Dartmoor National Park
Wir verlassen das Airfield in Camelford schweren Herzens. Für uns ist es wie Kino den Tieren beim Grasen und abwandern des alten Militärflughafens zuzusehen. Gerne wären wir noch länger geblieben und hätten diesen Lost Place genauer erkundet, aber uns drängt die Zeit. Wir wollen noch den hochgepriesenen Süden Englands erkunden, bevor es zurück auf das Festland geht.
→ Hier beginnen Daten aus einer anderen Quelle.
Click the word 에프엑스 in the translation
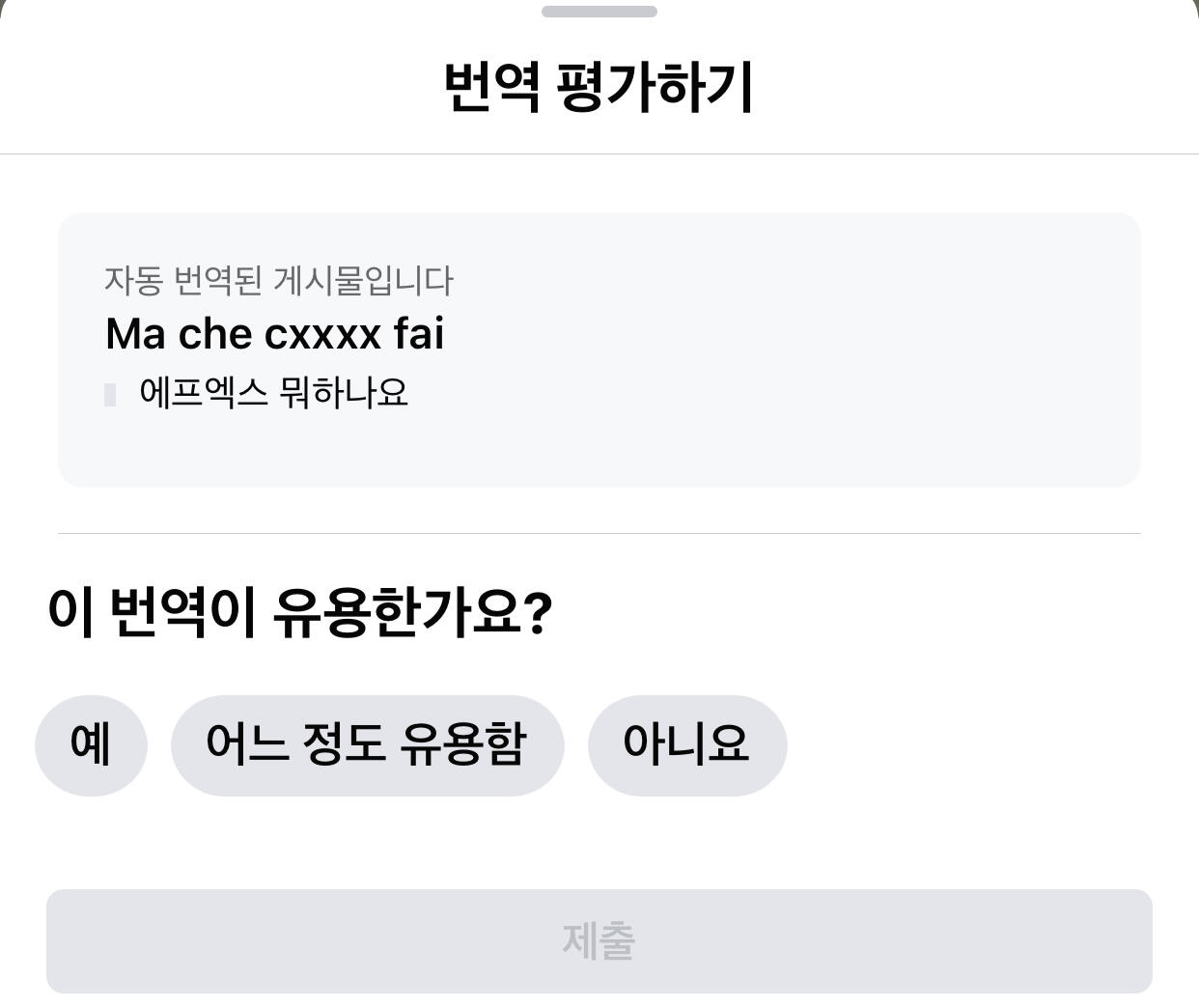The height and width of the screenshot is (1008, 1199). (x=203, y=393)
Unser nächstes Ziel heisst Dartmoor National Park. Hier könnte man vermutlich Wochen verbringen um die schöne Moor- und Heidelandschaft zu erforschen. Die Zeit haben wir jedoch leider nicht mehr und deshalb haben wir uns gezielt für eine Wanderroute entschieden. Parken können wir beim Infozentrum. Wir stehen so schräg wie schon lange nicht mehr. Da wir jedoch eh nicht im Nationalpark übernachten dürfen, ist es uns egal und wir richten alles für die Wanderung zusammen. Die Beschreibung unserer Route klingt vielversprechend und der erste Stopp von 5 ist schon vom Parkplatz aus zu sehen. Hügel auf und ab spazieren wir durch die wunderschöne Heidelandschaft des Nationalparks. Gleich schon zu Beginn entdecken wir die bekannten Dartmoor Ponys die hier frei leben. Rene schafft es sogar, ohne grösseren Umweg an einer Kuhherde vorbeizukommen. Wir sind fasziniert von dem Moor und dem Landschaftsbild das sich uns hier zeigt. Glücklich und ein bisschen erledigt kommen wir gegen frühen Abend wieder an unseren Ausgangspunkt zurück. Nun heisst es Stellplatzsuche. Allzu weit wollen wir nicht mehr fahren, da wir auch noch was kochen müssen und es bald schon dunkel wird.
Eingesperrt in Exeter
Nicht allzu weit entfernt in Exeter finde ich einen Parkplatz an einem Rugbyfeld. Leider ist in unserer Park4Night-App nur ein Kommentar verzeichnet und der ist schon über ein Jahr alt. Mal schauen, ob es den Platz überhaupt noch gibt oder ob er inzwischen für Wohnmobile verboten worden ist.
Keine halbe Stunde später und mit etwas ungewolltem Umweg kommen wir an dem grossen Parkplatz an. Schranke ist keine zu sehen und Platz ist mehr als genügend vorhanden. Ich hatte schon Angst, dass eventuell am Freitagabend ein Training stattfindet und es hier rund geht. Aber weit und breit ist kein Rugbyspieler in Sicht. Frida ist perfekt platziert. Rene schaut rund um den Platz, ob es irgendwo ein Verbotsschild gibt und ich fange schon mal an zu kochen. Kaum haben wir fertig gegessen tut sich auf einmal was am Platz. Ganz viele Autos mit schick gekleideten jungen Leuten fahren vor und begeben sich Richtung Clubheim. Spätestens nachdem wir die Braut entdeckt haben, wird auch uns klar, dass wir mitten in einer Hochzeitsveranstaltung sind. Wir können nur hoffen das einige vielleicht am Samstag arbeiten müssen und die Party nicht allzu wild wird. Die Hoffnung war da, aber als um Mitternacht der DJ erst so richtig aufgedreht hat, ist uns klar geworden, dass wir eine kurze Nacht vor uns haben. Gegen 7:00 Uhr morgens schälen wir uns müde aus unserem gemütlich warmen Bett und brauchen erstmal eine starke Tasse Kaffee bevor wir weiterfahren können.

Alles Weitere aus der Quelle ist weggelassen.